* What the task requires
Your answer should consist of every line from the records that holds the string "photo".

═════ Records supplied ═════

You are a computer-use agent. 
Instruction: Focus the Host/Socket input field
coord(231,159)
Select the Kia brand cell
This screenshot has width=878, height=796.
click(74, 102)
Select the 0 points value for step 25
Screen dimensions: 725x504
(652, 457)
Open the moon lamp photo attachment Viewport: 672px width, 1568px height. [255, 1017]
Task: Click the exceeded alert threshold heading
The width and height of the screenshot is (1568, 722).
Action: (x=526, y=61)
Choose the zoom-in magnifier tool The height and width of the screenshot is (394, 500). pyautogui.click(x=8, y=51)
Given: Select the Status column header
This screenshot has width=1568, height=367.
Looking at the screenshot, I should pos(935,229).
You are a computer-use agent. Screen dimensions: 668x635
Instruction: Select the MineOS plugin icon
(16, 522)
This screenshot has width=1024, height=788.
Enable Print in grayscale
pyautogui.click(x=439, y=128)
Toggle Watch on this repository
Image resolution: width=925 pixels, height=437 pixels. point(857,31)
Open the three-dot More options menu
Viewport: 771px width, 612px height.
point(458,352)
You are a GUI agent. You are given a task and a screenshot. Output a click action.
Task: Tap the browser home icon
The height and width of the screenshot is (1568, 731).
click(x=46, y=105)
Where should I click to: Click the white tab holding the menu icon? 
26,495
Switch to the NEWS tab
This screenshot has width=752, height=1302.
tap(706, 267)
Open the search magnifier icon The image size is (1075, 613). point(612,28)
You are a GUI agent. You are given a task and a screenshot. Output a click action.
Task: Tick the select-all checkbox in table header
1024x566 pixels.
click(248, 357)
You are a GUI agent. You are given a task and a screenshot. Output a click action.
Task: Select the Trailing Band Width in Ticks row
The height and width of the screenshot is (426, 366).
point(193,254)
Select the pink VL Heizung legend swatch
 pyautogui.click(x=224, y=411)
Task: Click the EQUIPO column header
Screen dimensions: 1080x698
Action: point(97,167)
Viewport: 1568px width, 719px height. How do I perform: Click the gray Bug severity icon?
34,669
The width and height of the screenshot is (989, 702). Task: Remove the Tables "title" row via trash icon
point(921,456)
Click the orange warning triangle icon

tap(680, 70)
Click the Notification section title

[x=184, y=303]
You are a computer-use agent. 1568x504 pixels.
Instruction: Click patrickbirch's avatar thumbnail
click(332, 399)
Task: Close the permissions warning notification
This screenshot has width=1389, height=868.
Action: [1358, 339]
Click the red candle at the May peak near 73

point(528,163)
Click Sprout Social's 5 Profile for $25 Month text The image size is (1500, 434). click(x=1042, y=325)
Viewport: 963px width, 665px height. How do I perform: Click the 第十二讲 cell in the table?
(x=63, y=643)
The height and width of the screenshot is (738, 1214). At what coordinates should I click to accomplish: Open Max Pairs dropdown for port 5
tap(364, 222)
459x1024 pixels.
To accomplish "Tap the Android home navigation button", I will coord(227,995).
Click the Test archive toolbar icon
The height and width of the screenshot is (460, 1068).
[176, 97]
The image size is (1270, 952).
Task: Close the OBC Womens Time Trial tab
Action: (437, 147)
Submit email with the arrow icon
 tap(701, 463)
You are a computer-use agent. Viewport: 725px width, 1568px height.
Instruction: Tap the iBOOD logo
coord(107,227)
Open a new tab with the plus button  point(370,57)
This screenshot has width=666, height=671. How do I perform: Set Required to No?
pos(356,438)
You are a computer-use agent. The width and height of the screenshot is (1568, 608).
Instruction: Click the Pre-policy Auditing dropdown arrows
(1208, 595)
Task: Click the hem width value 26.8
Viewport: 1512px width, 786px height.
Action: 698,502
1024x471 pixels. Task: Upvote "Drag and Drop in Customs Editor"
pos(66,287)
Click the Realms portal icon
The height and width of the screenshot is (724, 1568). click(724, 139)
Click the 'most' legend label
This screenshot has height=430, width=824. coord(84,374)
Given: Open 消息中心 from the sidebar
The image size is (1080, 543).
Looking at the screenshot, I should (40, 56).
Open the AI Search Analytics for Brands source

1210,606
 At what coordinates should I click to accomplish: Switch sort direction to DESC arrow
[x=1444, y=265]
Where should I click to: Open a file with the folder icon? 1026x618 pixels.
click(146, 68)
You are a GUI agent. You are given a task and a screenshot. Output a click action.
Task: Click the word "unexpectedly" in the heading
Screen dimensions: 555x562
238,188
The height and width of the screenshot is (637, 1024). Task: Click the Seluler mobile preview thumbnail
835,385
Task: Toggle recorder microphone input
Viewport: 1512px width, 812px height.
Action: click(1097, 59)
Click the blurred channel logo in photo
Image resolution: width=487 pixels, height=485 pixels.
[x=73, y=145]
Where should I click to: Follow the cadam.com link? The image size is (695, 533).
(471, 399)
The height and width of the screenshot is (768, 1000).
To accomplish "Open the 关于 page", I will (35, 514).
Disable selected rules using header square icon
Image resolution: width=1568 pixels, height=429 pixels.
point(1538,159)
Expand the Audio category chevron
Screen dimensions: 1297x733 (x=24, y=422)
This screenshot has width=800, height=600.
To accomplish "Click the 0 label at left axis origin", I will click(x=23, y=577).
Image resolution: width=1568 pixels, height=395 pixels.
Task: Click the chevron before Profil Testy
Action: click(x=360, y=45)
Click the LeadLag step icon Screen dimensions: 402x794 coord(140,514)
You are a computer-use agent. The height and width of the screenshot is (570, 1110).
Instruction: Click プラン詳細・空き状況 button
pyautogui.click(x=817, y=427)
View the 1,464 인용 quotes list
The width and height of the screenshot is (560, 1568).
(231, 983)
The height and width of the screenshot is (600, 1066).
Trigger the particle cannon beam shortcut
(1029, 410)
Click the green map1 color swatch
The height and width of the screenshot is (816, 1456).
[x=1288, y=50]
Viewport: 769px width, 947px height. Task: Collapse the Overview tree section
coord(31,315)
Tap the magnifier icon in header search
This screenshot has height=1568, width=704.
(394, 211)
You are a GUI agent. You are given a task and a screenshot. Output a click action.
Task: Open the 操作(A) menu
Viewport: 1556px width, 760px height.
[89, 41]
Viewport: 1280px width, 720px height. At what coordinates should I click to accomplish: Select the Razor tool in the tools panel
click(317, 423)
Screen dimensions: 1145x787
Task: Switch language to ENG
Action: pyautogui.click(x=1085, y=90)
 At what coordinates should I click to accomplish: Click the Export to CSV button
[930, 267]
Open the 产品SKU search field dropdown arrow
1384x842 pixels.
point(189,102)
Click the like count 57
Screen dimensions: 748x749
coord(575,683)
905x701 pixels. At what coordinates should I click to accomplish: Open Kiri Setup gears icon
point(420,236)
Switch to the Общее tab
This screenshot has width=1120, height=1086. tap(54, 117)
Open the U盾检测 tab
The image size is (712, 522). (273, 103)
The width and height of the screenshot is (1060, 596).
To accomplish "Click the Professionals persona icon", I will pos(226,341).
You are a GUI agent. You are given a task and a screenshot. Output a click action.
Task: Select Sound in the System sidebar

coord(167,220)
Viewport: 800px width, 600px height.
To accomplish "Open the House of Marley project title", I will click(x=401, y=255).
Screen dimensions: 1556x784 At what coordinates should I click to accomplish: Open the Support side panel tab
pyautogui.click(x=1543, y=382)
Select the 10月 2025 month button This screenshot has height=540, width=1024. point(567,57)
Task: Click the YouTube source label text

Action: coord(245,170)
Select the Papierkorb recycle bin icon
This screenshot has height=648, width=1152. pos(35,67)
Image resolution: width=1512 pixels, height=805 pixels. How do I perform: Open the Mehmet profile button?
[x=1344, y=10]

═════

* Solution to this problem
Open the moon lamp photo attachment Viewport: 672px width, 1568px height. [255, 1017]
Click the blurred channel logo in photo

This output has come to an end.